_Exercise:_
Arrange every line of the items below as a numbered list, skipping any blank lines. Leave the pictures out.

[Screen-element location records]
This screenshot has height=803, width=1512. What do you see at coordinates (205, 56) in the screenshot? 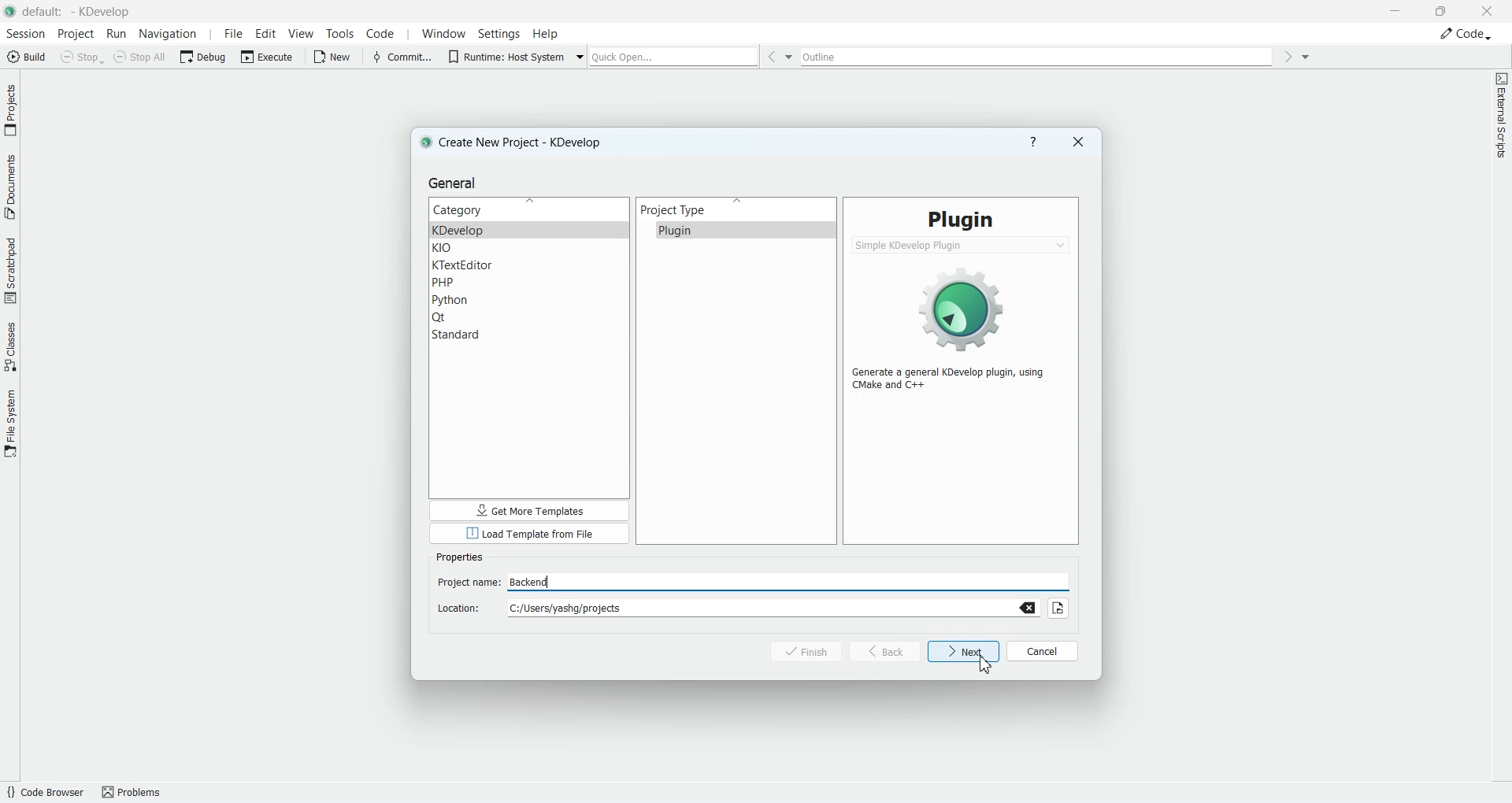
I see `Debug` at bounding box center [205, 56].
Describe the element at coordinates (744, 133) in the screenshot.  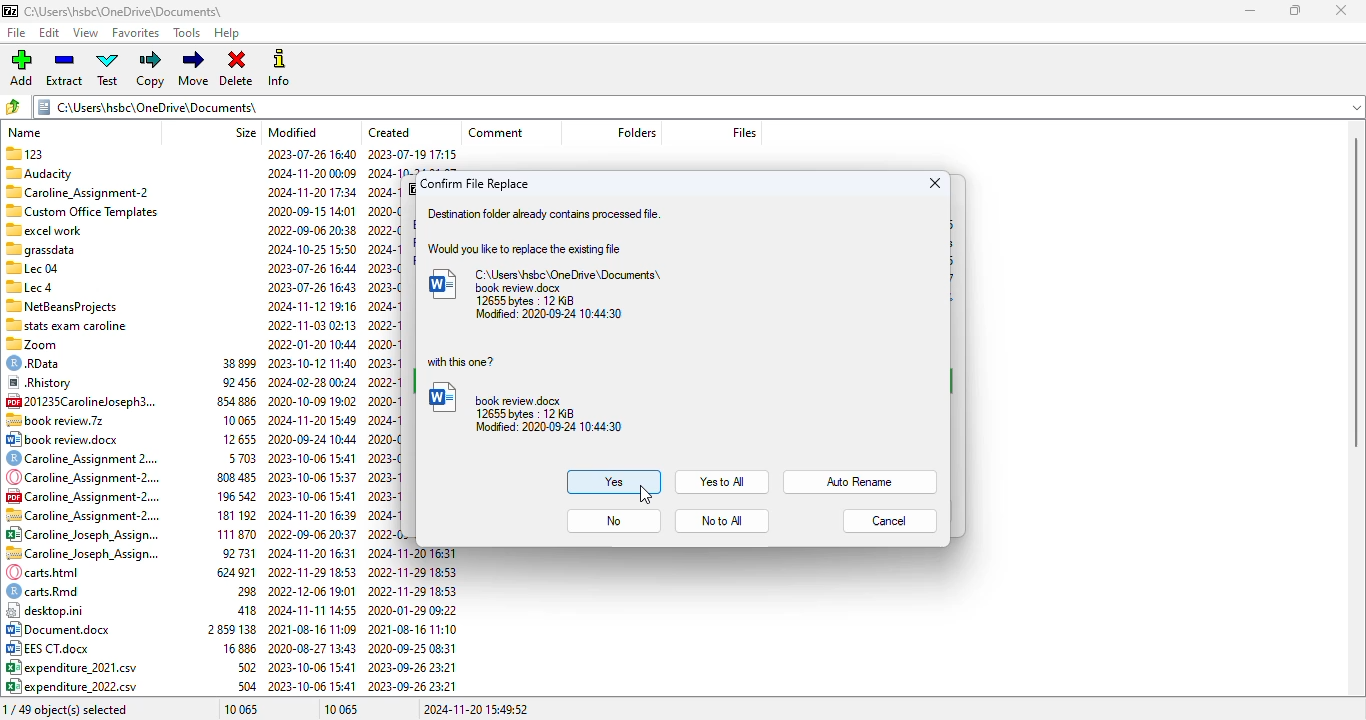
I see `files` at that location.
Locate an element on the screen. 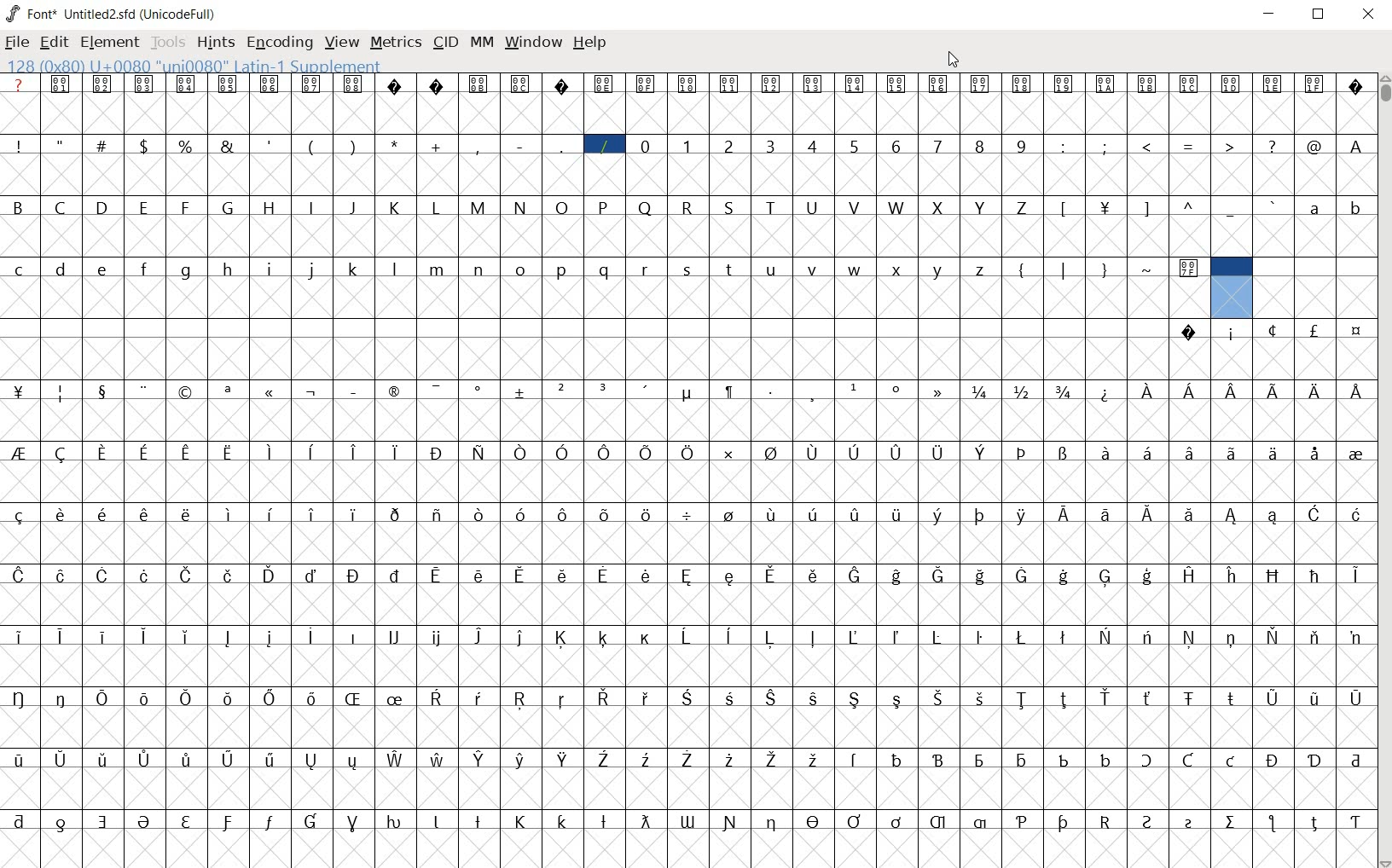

_Result of the task:_
1. This screenshot has height=803, width=1512. What do you see at coordinates (205, 56) in the screenshot? 
2. I see `Debug` at bounding box center [205, 56].
3. Describe the element at coordinates (744, 133) in the screenshot.  
4. I see `files` at that location.
5. Locate an element on the screen. 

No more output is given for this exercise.